3team.id equals team_789betaNot evaluated because rule 2 matched.

Labels make common entity IDs easier to recognize in the Vercel Flags UI. You can configure labels for common IDs in the Entities dashboard.

After you add a label, Vercel Flags displays the label instead of the raw ID in relevant parts of the UI. Add labels for commonly used IDs so teammates can understand targeting and rules without looking up each ID.

An outcome is the value Vercel Flags returns after a target or rule matches. If no target or rule matches, Vercel Flags returns the fallback outcome.

A fixed outcome serves the same option to every user matched to it. Vercel Flags supports boolean, string, and number flags.

A fixed outcome always returns the same option for every evaluation context that reaches that outcome.

Evaluation pathFixed outcomeReturned value
Direct target for user_123Enabledtrue
Rule matching user.plan equals proEnabledtrue
Fallback outcomeDisabledfalse

Use a fixed outcome when everyone who reaches that target, rule, or fallback should receive the same value.

A weighted split outcome assigns evaluation contexts to variants based on the attribute you select. For example, if you split by user ID, Vercel Flags uses each user's ID to assign that user to a variant.

Choose an attribute that is unique for the entity being evaluated, such as a user ID or team ID. If the selected attribute is not unique, the split will not distribute evenly.

For example, these two users share the same plan value but have different id values:

[
{
"user": {
"id": "user_123",
"plan": "pro"
}
},
{
"user": {
"id": "user_456",
"plan": "pro"
}
}
]

If the split is based on user.id, these users can land in different buckets. If the split is based on user.plan, both users use the same split input, pro, and land in the same bucket.

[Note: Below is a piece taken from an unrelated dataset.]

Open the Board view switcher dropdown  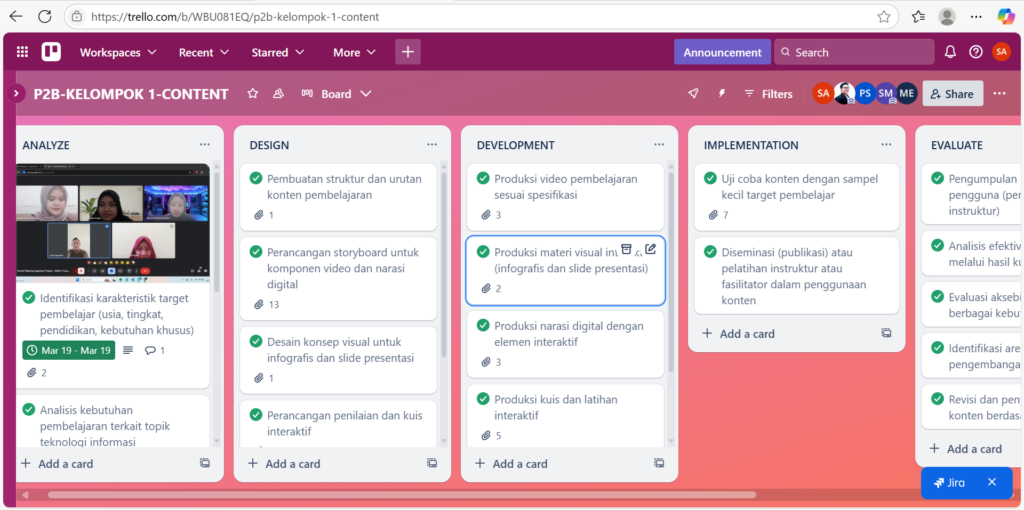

Base attributeExample valuesRecommended for splits
user.iduser_123, user_456, user_789Yes. Each user has a distinct value.
team.idteam_123, team_456, team_789Yes, when you want teams to stay in the same bucket.
user.planhobby, pro, enterpriseNo. Many users share the same value.

If the selected base attribute is not provided in the evaluation context, Vercel Flags returns the fallback value configured for the split.

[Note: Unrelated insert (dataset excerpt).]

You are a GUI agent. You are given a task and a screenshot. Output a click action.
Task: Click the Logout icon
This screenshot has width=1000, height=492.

Weighted split outcomes can be used as the outcome of a rule or as the fallback outcome when no direct targets or rules match.

A progressive rollout outcome moves evaluation contexts from one variant to another over a configured schedule. For example, you can start with Off, roll out On to 10% of users, increase to 25% after one hour, then continue until the rollout reaches 100%.

Gradual rollouts are useful when you want Vercel Flags to increase exposure over time without manually editing the rollout percentage at each step.

A progressive rollout has:

  • Base attribute

    The entity attribute used for bucketing, such as user.id or team.id.

  • Starting variant

    The value served before the rollout begins, such as Off.

  • Target variant

    The value users move toward during the rollout, such as On.

  • Fallback variant

    The value served if the base attribute is missing or is not a string.

  • Schedule

    The percentages and durations Vercel Flags uses to move traffic toward the target variant.

For example:

{
"user": {
"id": "user_123",
"plan": "pro"
}
}

If the rollout is based on user.id, Vercel Flags uses user_123 to assign the user to a stable rollout bucket. As the rollout percentage increases, users already receiving the target variant stay in that variant, and additional users move from the starting variant to the target variant.

Use a stable, high-cardinality base attribute, such as user.id or team.id. Avoid low-cardinality attributes such as user.plan, because many users share the same value and land in the same rollout bucket.

If the base attribute is missing or is not a string, Vercel Flags returns the fallback variant. Gradual rollout outcomes can be used as the outcome of a rule or as the fallback outcome when no direct targets or rules match.

Segments are reusable targeting rules. You can create a segment for a group, such as team members, and reuse that segment across multiple feature flags and rules.

Segments help you maintain targeting logic in one place instead of recreating the same rule in multiple flags.